Espacio Reflexivo: Regalar en silencio, agradecer de corazón
Por Yasinia Rodríguez Sepúlveda / El Sol de PR
A la gente le encanta que le regalen cosas, aunque pocos lo admitan en voz alta. Hay algo profundamente humano en sentirse visto, valorado y sorprendido por un gesto de generosidad. Y, ciertamente, cuando somos nosotros quienes regalamos, lo correcto es hacerlo con discreción. El verdadero valor de un regalo no está en los aplausos que pueda generar, sino en el amor con el que fue entregado. La bondad pierde parte de su esencia cuando necesita convertirse en espectáculo.
Sin embargo, desde el otro lado del barco, el silencio no siempre responde a la discreción. A veces también nace de la indiferencia, de la falta de gratitud o del olvido. Hay quienes reciben con una sonrisa, pero nunca encuentran un momento para decir “gracias”. No se trata de publicar el regalo ni de reconocerlo ante el mundo, sino de honrar el gesto con una palabra sincera o un detalle de agradecimiento.

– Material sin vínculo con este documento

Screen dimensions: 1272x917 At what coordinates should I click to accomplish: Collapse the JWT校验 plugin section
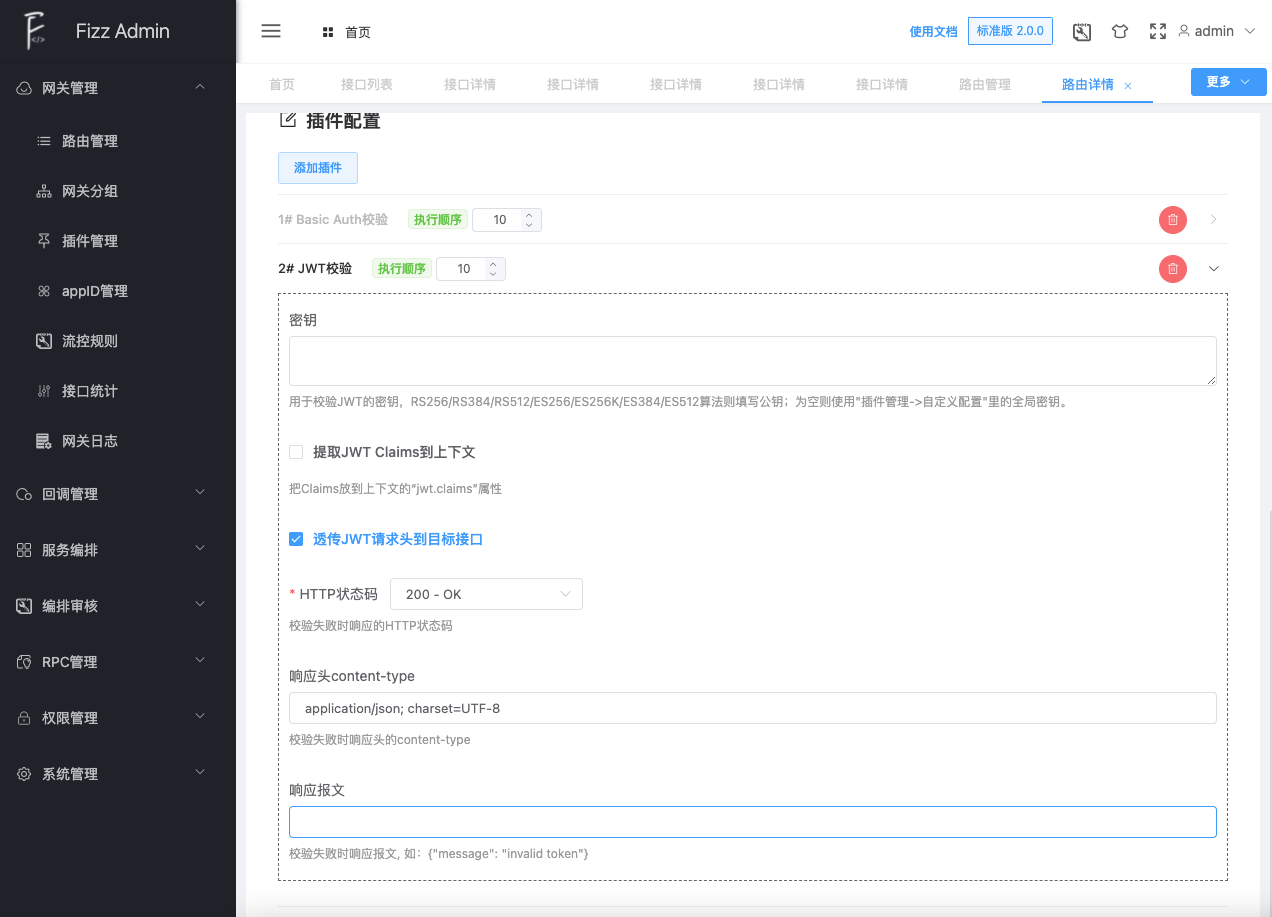[1214, 269]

Regalar y agradecer son dos actos que se complementan. Uno habla de la generosidad de quien da; el otro, de la nobleza de quien recibe. El silencio es hermoso cuando protege la humildad del que entrega, pero deja de ser virtud cuando oculta la gratitud del que recibe. Al final, un regalo puede olvidarse con el tiempo, pero un corazón agradecido deja una huella que permanece para siempre.